- [PROBLEM TO SOLVE]
Render this sentence from the post about a top ten bands of 2006 list in Spanish: "Listened to a lot of folk in 2006, and S&G are perfect for those lazy sunny summer afternoons."
----- SELECTED PASSAGE -----
I've been on Last.fm for just over 10 months now, and have listened to 20,000 tracks in that time. 2000 tracks a month, 67 tracks or approx 4.5 hours of music per day - this is the kind of pointless musogeeky number-crunching that last.fm positively encourages. Well, it's a good New Year thing to do...
Turns out that my top 10 bands of 2006 are quite a mixed bag:
10. The Futureheads
Only found out about these when I returned to England in August, and I'd missed their first album with its rather odd Kate Bush
cover. Much prefer the second album, which reminds me a lot of The Jam
, if they had come from Sunderland. Great rock that could only have come the UK.
9. The Beatles
What needs to be said... I didn't listen to them for a few years, but sometime in spring dusted off the old collections and remembered why they are still the best.
8. Simon & Garfunkel
Listened to a lot of folk in 2006, and S&G are perfect for those lazy sunny summer afternoons.
7. The Libertines
Was a fan as soon as I heard them, and was gutted when they split. Due to the pecularities of my music tagging Babyshambles and Pete Doherty
are all labelled as Libertines, hence the high rating. It's a shame that Pete's notoriety for Kate and drugs overshadows what a good songwriter he is.
6. The Go! Team
If you haven't heard them yet, go and listen. It's fantastic music, at least for my generation who grew up with 70s kids theme tunes (which was the best era for theme tunes, naturally). Cheerleader pop infectious melodic madness that feels happily nostalgic and yet completely contemporary at the same time.
5. Green Day
All down to American Idiot
, which I've been listening to fairly constantly since it was released. Aside from rescuing the concept album from the prog-rock mockers (yes - I'm a fan of Tommy
, The Snow Goose
, Hamburger Concerto
, Thick as a Brick
etc. etc.) it is damn catchy, brilliant wakeup-and-get-going music, and with a 'serious' political message too. What more can you ask?
----- DATA SECTION -----
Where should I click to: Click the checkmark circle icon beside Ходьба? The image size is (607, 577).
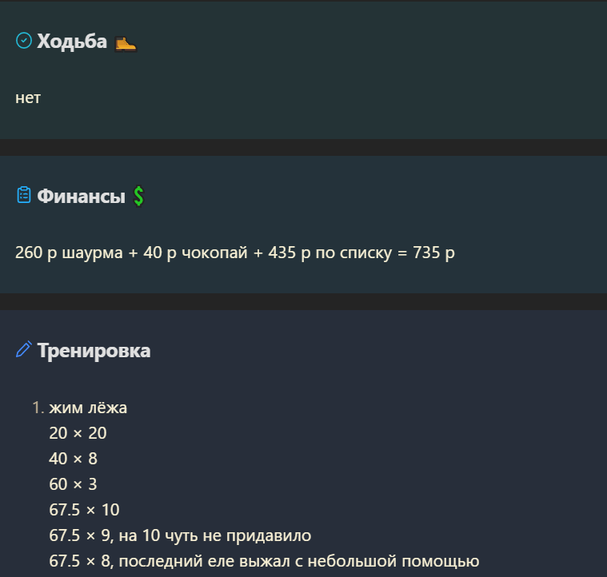tap(24, 41)
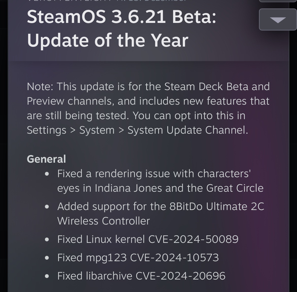This screenshot has width=297, height=292.
Task: Click the 'Fixed Linux kernel' text
Action: click(x=101, y=239)
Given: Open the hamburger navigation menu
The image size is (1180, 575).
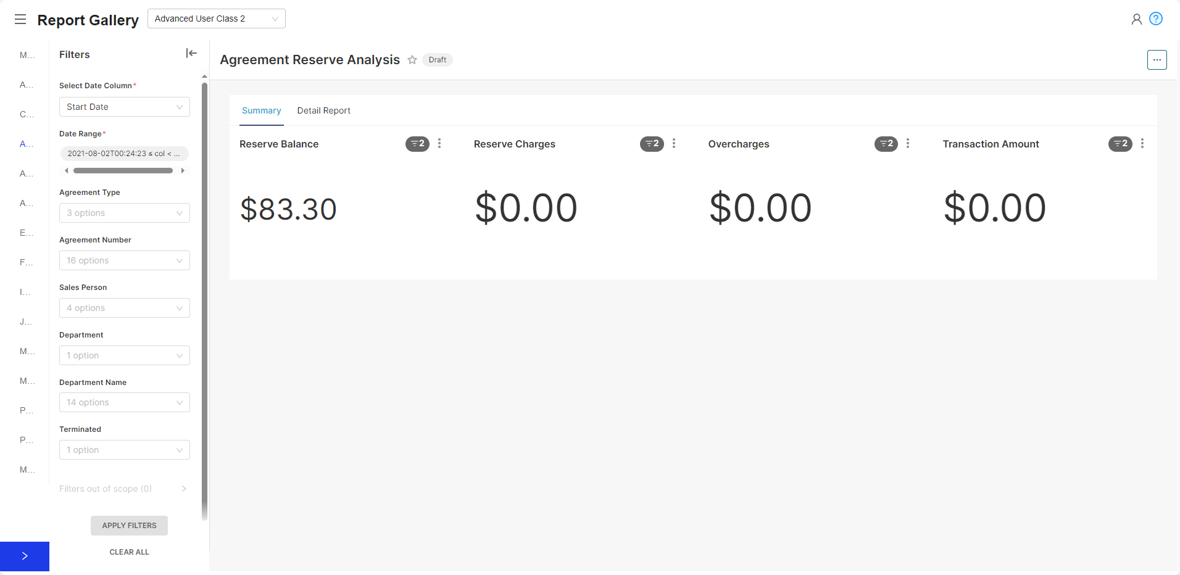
-----
- [SOLUTION TO THE PROBLEM]
Escuché mucho folk en 2006, y S&G son perfectos para esas perezosas tardes soleadas de verano.